Himalayan large-eared flying squirrel

Scientific classification
- Kingdom: Animalia
- Phylum: Chordata
- Class: Mammalia
- Order: Rodentia
- Family: Sciuridae
- Tribe: Pteromyini
- Genus: Priapomys Li et al., 2021
- Species: P. leonardi
- Binomial name: Priapomys leonardi (Thomas, 1921)
- Synonyms: Pteromys leonardi Hylopetes alboniger leonardi

= Himalayan large-eared flying squirrel =

- Genus: Priapomys
- Species: leonardi
- Authority: (Thomas, 1921)
- Synonyms: Pteromys leonardi, Hylopetes alboniger leonardi
- Parent authority: Li et al., 2021

Species of rodent

The Himalayan large-eared flying squirrel (Priapomys leonardi) is a species of flying squirrel found in southwestern Yunnan Province, China, and adjoining Myanmar. It is the only member of the genus Priapomys.

== Taxonomy ==
P. leonardi was formerly considered a subspecies of the particolored flying squirrel (Hylopetes alboniger) as H. a. leonardi.

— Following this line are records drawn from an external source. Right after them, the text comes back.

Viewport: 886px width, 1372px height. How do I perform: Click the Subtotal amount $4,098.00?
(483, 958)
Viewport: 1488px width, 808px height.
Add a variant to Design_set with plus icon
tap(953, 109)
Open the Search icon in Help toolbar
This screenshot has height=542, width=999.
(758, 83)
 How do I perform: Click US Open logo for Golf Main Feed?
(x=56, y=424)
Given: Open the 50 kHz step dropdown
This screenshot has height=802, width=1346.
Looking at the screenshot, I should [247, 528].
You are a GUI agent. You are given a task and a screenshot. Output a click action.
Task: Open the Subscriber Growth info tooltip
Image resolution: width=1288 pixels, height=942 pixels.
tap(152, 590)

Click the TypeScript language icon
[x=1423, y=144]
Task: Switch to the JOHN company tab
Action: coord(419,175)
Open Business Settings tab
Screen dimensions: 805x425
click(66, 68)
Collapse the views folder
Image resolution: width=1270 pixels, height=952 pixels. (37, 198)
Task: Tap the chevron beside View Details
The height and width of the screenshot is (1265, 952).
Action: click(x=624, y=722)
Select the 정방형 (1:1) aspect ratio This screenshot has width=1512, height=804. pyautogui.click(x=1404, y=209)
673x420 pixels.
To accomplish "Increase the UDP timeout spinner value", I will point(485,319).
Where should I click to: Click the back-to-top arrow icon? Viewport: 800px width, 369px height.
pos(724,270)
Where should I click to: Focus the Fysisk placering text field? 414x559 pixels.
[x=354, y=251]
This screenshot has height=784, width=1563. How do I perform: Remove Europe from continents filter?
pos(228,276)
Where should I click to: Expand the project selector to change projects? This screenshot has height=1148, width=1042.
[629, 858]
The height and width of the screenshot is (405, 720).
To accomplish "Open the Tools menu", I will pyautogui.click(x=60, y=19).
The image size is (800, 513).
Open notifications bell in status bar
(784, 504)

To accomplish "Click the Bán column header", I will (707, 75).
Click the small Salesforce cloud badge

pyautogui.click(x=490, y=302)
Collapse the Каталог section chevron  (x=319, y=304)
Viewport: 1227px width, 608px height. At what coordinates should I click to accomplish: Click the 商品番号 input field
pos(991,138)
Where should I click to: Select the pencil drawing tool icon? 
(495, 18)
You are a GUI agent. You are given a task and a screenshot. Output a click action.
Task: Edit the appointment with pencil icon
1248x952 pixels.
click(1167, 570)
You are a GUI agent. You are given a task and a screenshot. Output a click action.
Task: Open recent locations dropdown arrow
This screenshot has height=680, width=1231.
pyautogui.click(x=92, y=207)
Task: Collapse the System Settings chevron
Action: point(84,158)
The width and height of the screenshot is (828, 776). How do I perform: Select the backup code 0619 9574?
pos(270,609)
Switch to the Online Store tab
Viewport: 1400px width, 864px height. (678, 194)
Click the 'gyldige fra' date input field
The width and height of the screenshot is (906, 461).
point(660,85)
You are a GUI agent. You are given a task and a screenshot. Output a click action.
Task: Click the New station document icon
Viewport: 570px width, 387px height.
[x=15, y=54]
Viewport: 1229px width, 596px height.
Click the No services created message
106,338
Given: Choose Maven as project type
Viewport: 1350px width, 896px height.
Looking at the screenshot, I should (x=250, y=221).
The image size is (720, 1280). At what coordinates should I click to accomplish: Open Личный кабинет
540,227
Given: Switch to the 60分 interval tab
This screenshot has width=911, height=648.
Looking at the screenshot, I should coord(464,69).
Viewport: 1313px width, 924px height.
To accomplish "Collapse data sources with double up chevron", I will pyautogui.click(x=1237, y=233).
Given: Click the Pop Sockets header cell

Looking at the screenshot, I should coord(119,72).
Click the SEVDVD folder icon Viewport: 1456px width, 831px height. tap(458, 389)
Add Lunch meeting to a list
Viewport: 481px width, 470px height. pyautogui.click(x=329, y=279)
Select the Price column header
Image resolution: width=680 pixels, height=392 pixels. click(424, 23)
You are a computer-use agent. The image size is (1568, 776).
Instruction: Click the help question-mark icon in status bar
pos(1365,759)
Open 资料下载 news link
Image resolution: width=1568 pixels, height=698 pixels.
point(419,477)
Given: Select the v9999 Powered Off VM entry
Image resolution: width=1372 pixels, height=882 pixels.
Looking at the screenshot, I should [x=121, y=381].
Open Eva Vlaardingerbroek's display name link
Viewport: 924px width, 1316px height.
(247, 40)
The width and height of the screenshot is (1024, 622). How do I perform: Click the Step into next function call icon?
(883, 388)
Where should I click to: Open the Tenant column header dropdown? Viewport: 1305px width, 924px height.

It was initially described as a species of Pteromys from a single specimen collected in Myanmar in 1921 by Oldfield Thomas, which remained the only record of the taxon for over 90 years. Future taxonomic treatments, without serious review of the taxon, considered it a subspecies of H. alboniger, and other treatments outright considered it synonymous with H. alboniger.

In surveys from 2014 to 2016, whose results were published in 2021, several flying squirrels morphologically very similar to the original H. a. leonardi specimen were collected on Mt. Gaoligong in Yunnan; genetic analysis performed upon these found these to not only represent their own species, but a completely separate genus most closely related to Iomys, a genus of flying squirrel restricted to Sundaland. This new genus was named Priapomys after the Greek fertility god Priapus, as reference to the very large glans penis of male members of this species. The American Society of Mammalogists recognizes these results. Priapomys and Iomys are thought to have diverged during the mid-Miocene.

== Description ==
This species has a larger external ear than most other flying squirrels, and has a less-developed uropatagium. It can also be differentiated by aspects in the development of its cheek teeth, as well as its larger glans penis.

== Conservation ==
Due to its small body size, this species is not actively hunted or poached, but it is indiscriminately caught in traps set for hunting meat by visiting herb collectors. This species has also been observed being sold in wet markets in the vicinity of Mt. Gaoligong. Despite its small range, this species is not thought to be extremely threatened, and thus it has been proposed that it be classified as Near Threatened on the IUCN Red List.